Chris Batterman Cháirez

Chris Batterman Cháirez headshot
Cohort Year: 2019
Research Interests: Latin America; sound studies; critical race and Latina/o studies; death, dying, and violence; affect; philosophy
Education: BA, Emory University, 2019

About

As an ethnomusicologist, I am interested in music and sound’s intersection with the political, broadly defined. Drawing widely from sound studies, music studies, critical theory, Latina/o studies, ethnic studies, and anthropology, my work examines questions of race/ethnicity, nationalisms and cosmopolitanisms, (post)coloniality, and modernity in Latin American sonic contexts (specifically in Brazil and Mexico). To that end, much of my past work has interrogated questions of subjectivity, racialization, and affective politics in Brazil and greater Mexico. Past contexts for this research have included hip-hop and rap, Brazilian opera, and the protest music of the Chicano Movement. More recently, my work has explored music and sound’s material and affective functions at the interstices of death, dying, violence, and racial politics in indigenous, Afro-Latin American, Chicanx/Latinx communities.

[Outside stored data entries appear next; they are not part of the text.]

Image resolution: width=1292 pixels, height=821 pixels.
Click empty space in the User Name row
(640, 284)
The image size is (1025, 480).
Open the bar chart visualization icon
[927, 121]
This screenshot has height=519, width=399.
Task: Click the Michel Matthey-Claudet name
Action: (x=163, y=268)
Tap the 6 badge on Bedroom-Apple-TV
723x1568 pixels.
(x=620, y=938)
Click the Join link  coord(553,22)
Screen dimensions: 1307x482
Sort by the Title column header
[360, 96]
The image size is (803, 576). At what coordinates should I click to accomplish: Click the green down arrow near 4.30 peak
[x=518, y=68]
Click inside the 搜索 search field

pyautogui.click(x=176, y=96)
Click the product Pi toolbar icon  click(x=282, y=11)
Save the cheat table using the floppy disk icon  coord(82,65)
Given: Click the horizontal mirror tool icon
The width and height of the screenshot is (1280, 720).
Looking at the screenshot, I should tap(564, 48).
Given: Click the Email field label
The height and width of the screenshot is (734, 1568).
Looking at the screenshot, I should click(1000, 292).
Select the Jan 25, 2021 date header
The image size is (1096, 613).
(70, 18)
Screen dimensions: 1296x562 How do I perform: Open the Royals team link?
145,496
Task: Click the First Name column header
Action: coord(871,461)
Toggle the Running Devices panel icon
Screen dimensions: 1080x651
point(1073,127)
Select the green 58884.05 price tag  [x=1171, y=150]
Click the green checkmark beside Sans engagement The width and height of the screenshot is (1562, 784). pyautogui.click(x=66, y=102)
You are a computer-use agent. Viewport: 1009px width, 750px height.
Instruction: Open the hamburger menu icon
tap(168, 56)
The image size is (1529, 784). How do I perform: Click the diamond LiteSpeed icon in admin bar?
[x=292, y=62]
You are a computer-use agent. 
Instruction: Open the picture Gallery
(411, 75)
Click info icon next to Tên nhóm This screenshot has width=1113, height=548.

Here, I am interested in using affect theory, performance studies, and posthumanism as lenses toward developing theories and approaches to sound that allow us to unsettle and turn over our notions of music, affect, death, and, ultimately, humanism. 

As a musician, I’ve performed, recorded, and toured in various capacities with artists from the United States, Mexico, Brazil, and Korea. I continue to perform sporadically in jazz, Latin, hip-hop, and other popular music contexts.